L’approccio naturale all’agricoltura porta benefici a largo raggio, dalla capacità dei terreni di “mangiare” il carbonio a quella di assorbire e trattenere l’acqua (mentre sui terreni devastati dalla chimica l’acqua scivola senza riuscire a penetrare). L’assenza di fitofarmaci – pesticidi, erbicidi, antimuffa, ecc) si traduce in salvaguardia dell’ecosistema (api in primis) e della salute.
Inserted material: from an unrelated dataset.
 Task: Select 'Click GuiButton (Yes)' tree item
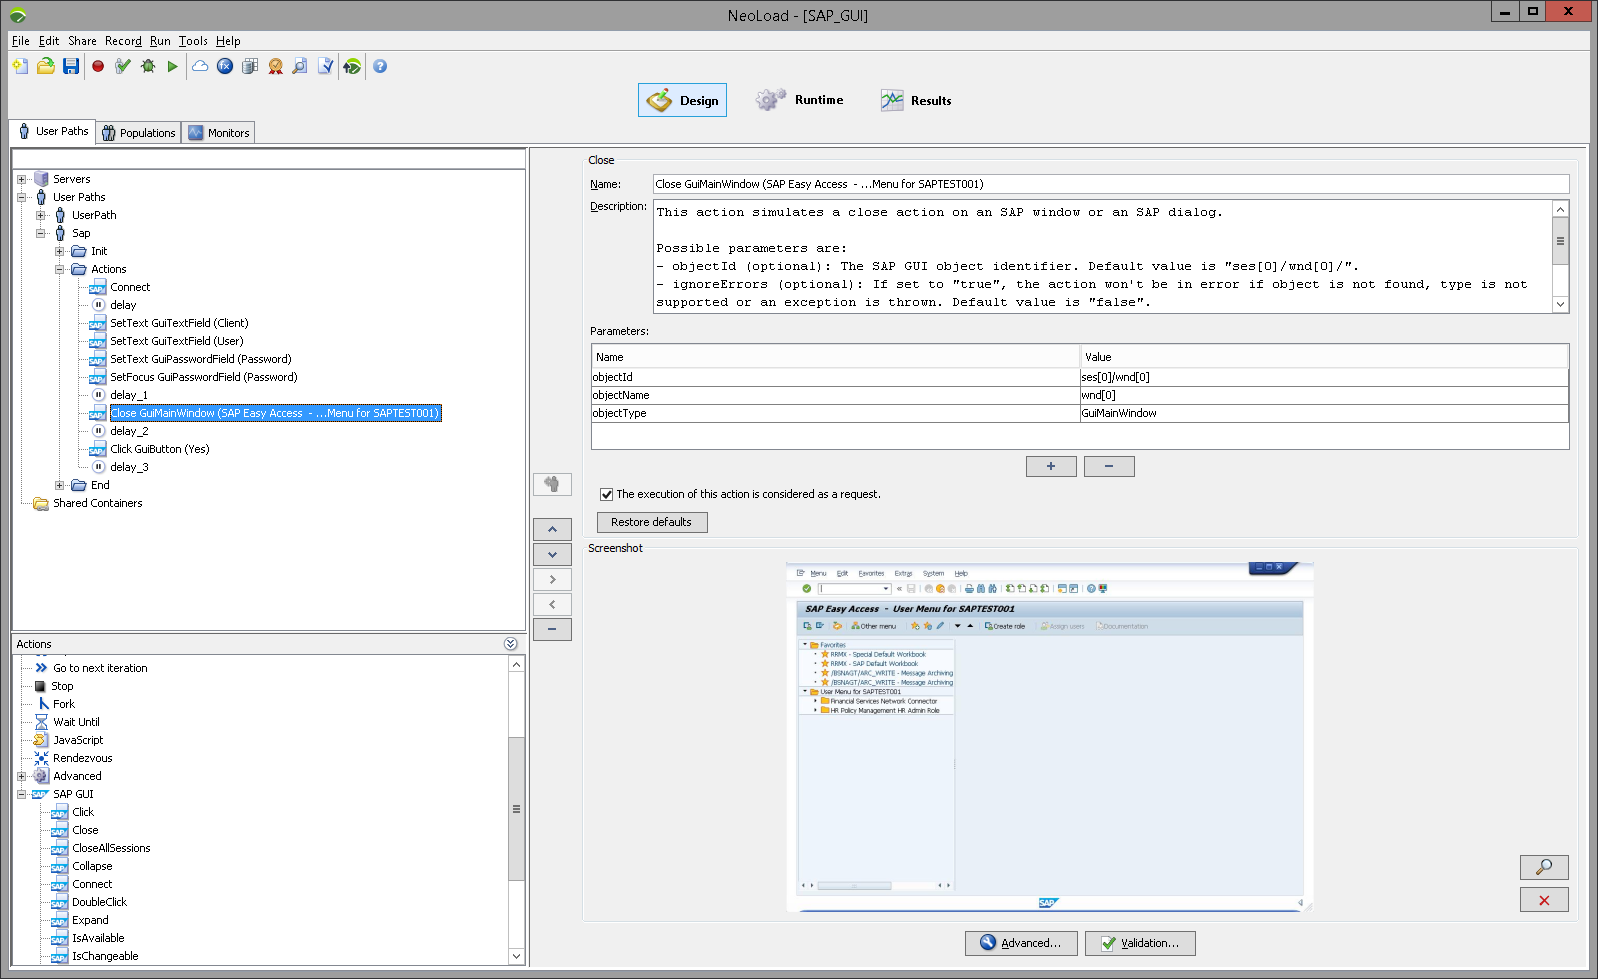pyautogui.click(x=159, y=449)
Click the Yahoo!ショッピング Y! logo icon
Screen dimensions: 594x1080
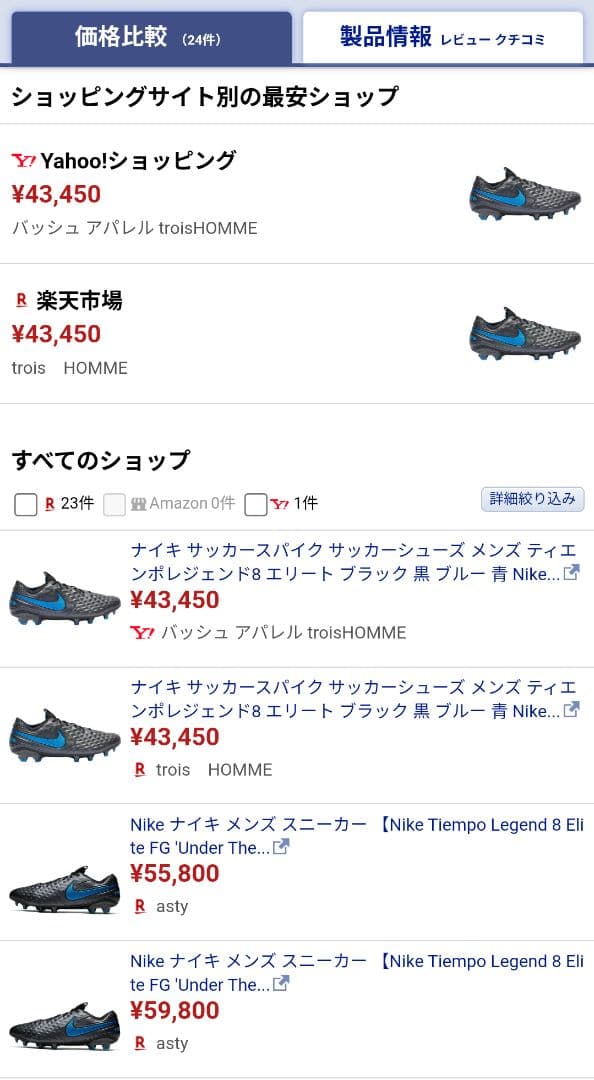tap(25, 159)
Dal punto di vista organolettico, poi, non c’è partita: profumi, sapori e virtù nutrizionali squadernano qualsiasi percezione sensoriale e analisi di laboratorio. Il tutto, confermato dalla doppia piramide alimentare&ecologica elaborata dal Barilla Center Food&Nutrition, che associa le basi della dieta mediterranea – frutta, verdura, cereali, legumi – a produzioni poco impattanti. Al contrario di dolci e soprattutto delle carni, troppo spesso figlie di produzioni pessime per la salubrità di ambiente e animali (e quindi nostra).
Cambiamento climatico? I nuovi menu eco
I ristoratori più consapevoli hanno messo mano alla quotidianità dei loro locali non solo dal punto di vista della gestione, ma anche nell’elaborazione dei menu. Vent’anni fa – o anche solo dieci – le carte vegetariane erano relegate a ristoranti alternativi o eccentricamente chic. Pietro Leemann con il suo pionieristico Joia era l’unico stellato “green oriented”.
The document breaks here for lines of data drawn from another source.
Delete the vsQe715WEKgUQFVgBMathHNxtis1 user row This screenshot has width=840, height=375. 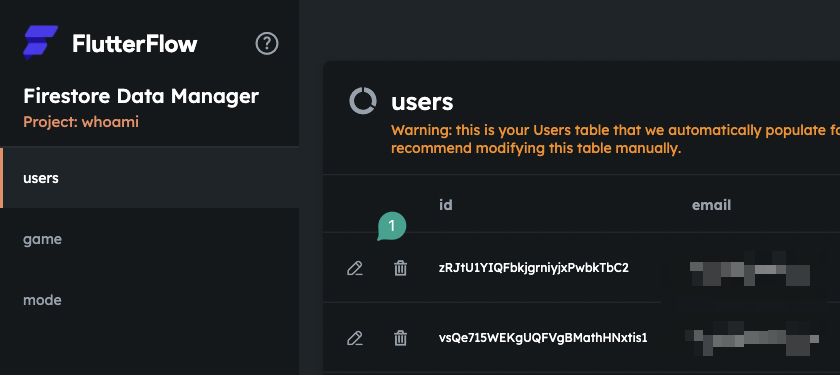(x=400, y=338)
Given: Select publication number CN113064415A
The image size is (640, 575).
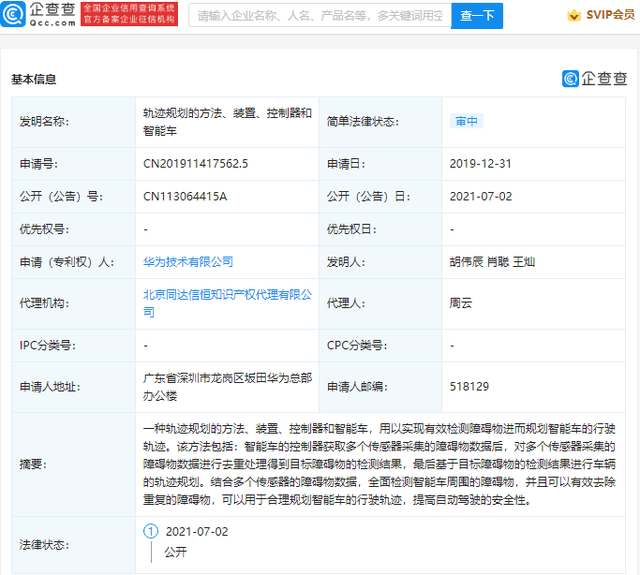Looking at the screenshot, I should [185, 196].
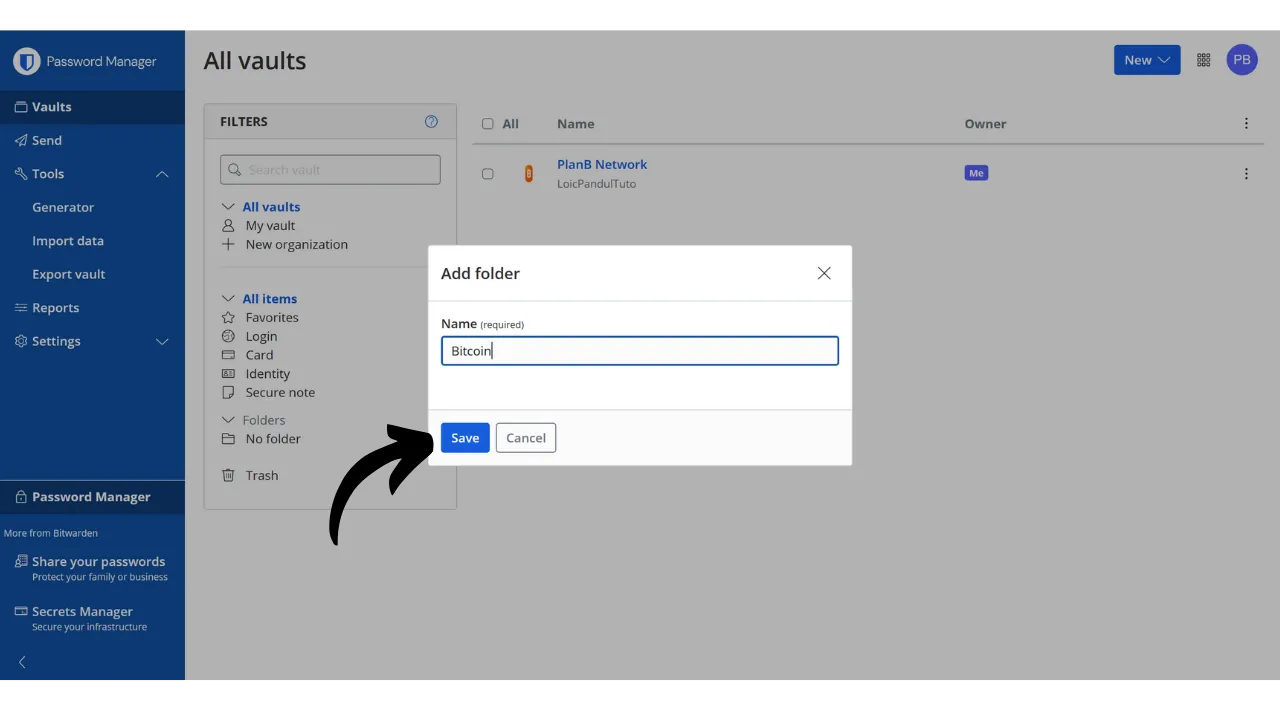1280x711 pixels.
Task: Cancel the Add folder dialog
Action: 526,438
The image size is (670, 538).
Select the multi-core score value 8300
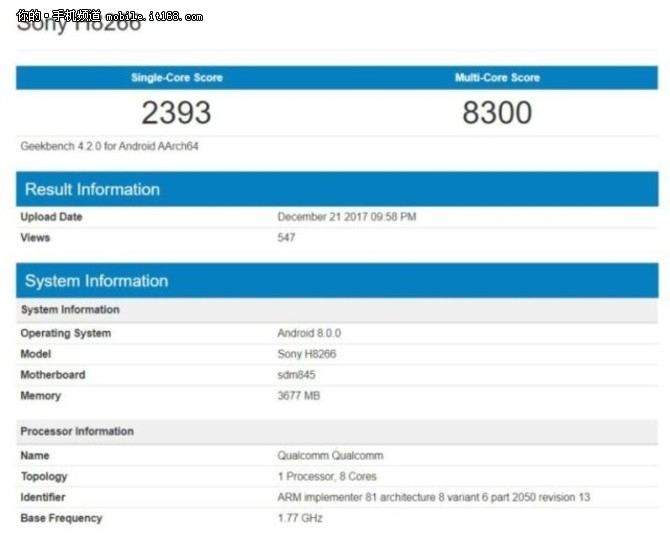click(497, 113)
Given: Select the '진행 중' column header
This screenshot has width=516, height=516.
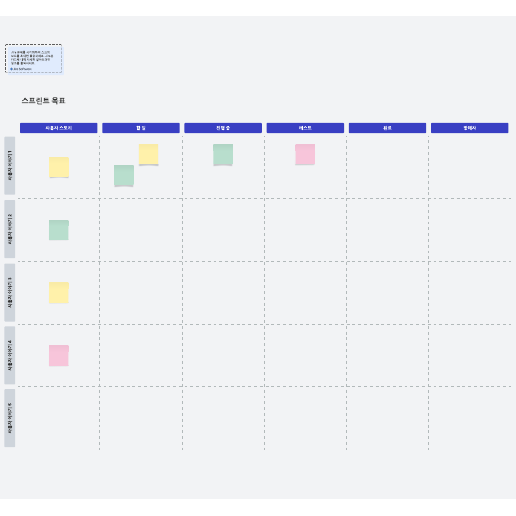Looking at the screenshot, I should click(223, 128).
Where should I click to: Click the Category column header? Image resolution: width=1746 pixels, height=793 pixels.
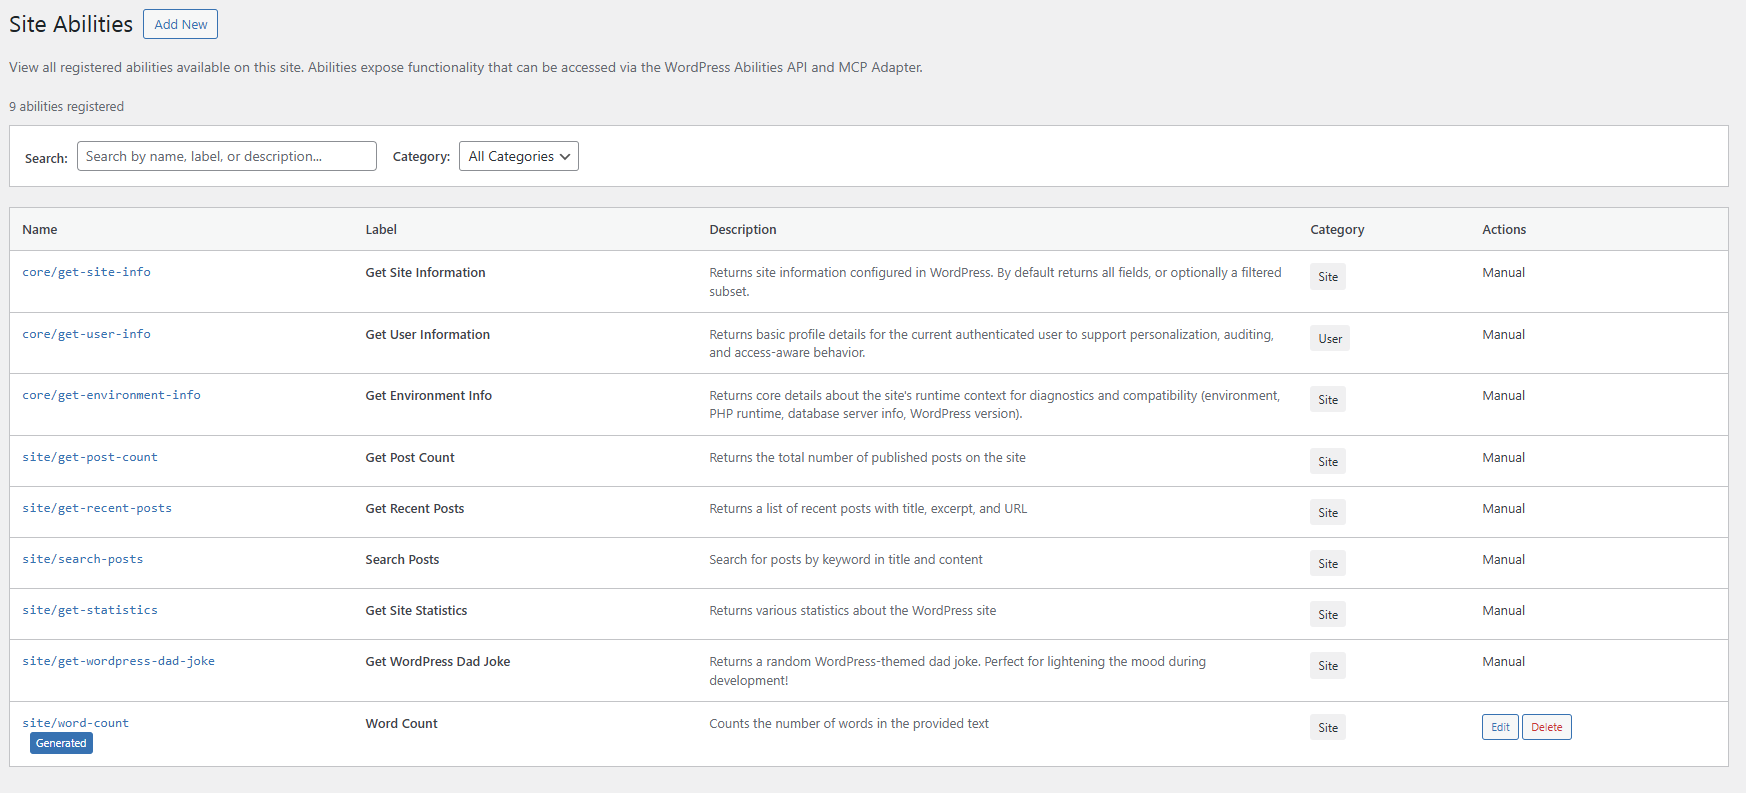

Oggi non esiste menu d’autore che non contempli svariati piatti vegetariani, quando non interi percorsi di degustazioni dedicati. E la guida Michelin ha varato le “stelle verdi” per premiare le insegne più meritevoli nella pratica dell’ecocompatibilità.
A testimoniare il cambiamento, lo studio “Il clima è servito: la sostenibilità è possibile, anche al ristorante” di Slow Food. I dati dicono che un menu con poca carne, ingredienti provenienti da sistemi agricoli sostenibili e scelte ispirate a risparmio energetico e riduzione dello spreco alimentare produce un’impronta ecologica minore di 4,5 volte rispetto agli altri.
I riscontri dei ristoratori sono ottimi, se è vero che i clienti sembrano gradire assai il cambio di prospettiva. Poi, nulla vieta di addentare una tantum una magnifica bistecca. Ma di un animale che ha vissuto bene la sua vita fino al sacrificio ( per dirla con José Gomez di Joselito).
Salvaguardando il benessere della terra e di noi tutti.